Ella le devuelve la sonrisa a la vez que cabecea; tiene una sonrisa más taimada que tímida. Es pequeñita y delgada, lleva el pelo negro muy corto, tiene los pómulos anchos, casi como una china, y los ojos grandes y oscuros. Siempre viste de manera llamativa. Hoy lleva una minifalda marrón combinada con un jersey de color mostaza y medias negras. Las tachuelas doradas del cinturón hacen juego con las bolas de oro que lleva por pendientes.

Está bastante colado por ella. No es algo nuevo: prácticamente no deja pasar un trimestre sin enamorarse en mayor o menor medida de alguna de sus alumnas. Ciudad del Cabo: una ciudad pródiga en belleza, en bellezas.

¿Sabrá ella que él está por la labor? Es probable. Las mujeres son sensibles a esas cosas, al peso que tiene esa mirada cargada de deseo.

Ha llovido; en las canaletas que bordean el camino canta el suave murmullo del agua.

– Mi estación preferida, y la hora del día que más me gusta -dice él-. ¿Vives por aquí?

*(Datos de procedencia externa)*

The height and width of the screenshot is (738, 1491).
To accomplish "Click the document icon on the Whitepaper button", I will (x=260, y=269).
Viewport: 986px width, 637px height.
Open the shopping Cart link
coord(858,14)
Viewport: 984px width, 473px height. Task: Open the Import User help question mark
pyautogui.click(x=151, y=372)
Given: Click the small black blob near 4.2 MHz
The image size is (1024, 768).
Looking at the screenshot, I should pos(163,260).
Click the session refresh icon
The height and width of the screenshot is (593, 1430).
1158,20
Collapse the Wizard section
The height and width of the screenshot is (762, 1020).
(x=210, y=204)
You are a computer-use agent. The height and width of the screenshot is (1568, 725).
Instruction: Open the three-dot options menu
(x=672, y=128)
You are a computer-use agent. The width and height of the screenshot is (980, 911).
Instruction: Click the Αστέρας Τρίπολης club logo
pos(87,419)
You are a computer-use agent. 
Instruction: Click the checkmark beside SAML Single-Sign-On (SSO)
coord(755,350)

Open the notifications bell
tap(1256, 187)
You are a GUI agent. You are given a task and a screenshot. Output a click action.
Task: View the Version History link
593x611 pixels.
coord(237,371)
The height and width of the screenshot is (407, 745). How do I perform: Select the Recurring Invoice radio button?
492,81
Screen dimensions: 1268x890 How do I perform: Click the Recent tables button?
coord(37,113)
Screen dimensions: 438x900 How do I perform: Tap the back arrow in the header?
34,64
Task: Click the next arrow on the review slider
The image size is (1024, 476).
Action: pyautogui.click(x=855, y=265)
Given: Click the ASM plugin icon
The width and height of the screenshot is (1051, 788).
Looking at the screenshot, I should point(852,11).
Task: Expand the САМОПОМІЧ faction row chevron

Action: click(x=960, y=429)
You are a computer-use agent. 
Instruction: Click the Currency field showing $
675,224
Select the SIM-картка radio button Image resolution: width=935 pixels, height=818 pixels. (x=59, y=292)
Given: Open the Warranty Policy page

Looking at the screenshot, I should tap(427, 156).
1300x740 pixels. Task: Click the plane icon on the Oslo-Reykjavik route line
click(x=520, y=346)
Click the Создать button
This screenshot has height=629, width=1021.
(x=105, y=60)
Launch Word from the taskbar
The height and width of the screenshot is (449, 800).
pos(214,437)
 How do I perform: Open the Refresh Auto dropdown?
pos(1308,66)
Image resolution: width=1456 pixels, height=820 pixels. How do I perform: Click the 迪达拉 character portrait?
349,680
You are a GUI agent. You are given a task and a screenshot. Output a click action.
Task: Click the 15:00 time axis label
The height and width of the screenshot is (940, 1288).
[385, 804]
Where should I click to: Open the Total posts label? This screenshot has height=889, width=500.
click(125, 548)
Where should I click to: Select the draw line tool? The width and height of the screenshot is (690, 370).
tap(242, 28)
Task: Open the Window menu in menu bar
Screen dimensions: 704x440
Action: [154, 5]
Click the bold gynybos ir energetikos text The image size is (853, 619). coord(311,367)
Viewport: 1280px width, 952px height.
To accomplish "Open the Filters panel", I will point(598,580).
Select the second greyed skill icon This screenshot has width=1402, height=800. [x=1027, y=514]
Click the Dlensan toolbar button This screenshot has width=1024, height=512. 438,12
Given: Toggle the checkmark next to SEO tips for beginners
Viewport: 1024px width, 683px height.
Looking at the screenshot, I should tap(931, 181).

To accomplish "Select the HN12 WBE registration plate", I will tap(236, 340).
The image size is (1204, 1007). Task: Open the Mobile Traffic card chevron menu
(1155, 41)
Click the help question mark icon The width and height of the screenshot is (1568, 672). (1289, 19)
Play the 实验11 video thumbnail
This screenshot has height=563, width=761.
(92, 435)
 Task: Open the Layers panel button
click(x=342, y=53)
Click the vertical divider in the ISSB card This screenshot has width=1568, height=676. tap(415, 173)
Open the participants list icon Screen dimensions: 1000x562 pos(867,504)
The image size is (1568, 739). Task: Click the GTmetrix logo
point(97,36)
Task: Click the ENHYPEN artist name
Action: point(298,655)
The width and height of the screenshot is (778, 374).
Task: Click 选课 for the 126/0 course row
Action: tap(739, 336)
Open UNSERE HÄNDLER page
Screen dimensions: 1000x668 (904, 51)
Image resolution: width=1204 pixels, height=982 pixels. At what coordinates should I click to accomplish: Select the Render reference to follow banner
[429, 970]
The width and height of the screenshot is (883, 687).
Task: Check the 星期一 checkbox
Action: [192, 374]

– Ahí al lado. En un piso compartido.

– ¿Y eres de Ciudad del Cabo?

– No, nací y me crié en George.

– Yo vivo aquí cerca. ¿Puedo invitarte a tomar algo?

Una pausa, cautela.

– De acuerdo, pero he de marcharme a las siete y media.

De los jardines pasan al tranquilo reducto residencial en el que vive él desde hace veinte años, primero con Rosalind, y luego, tras el divorcio, solo.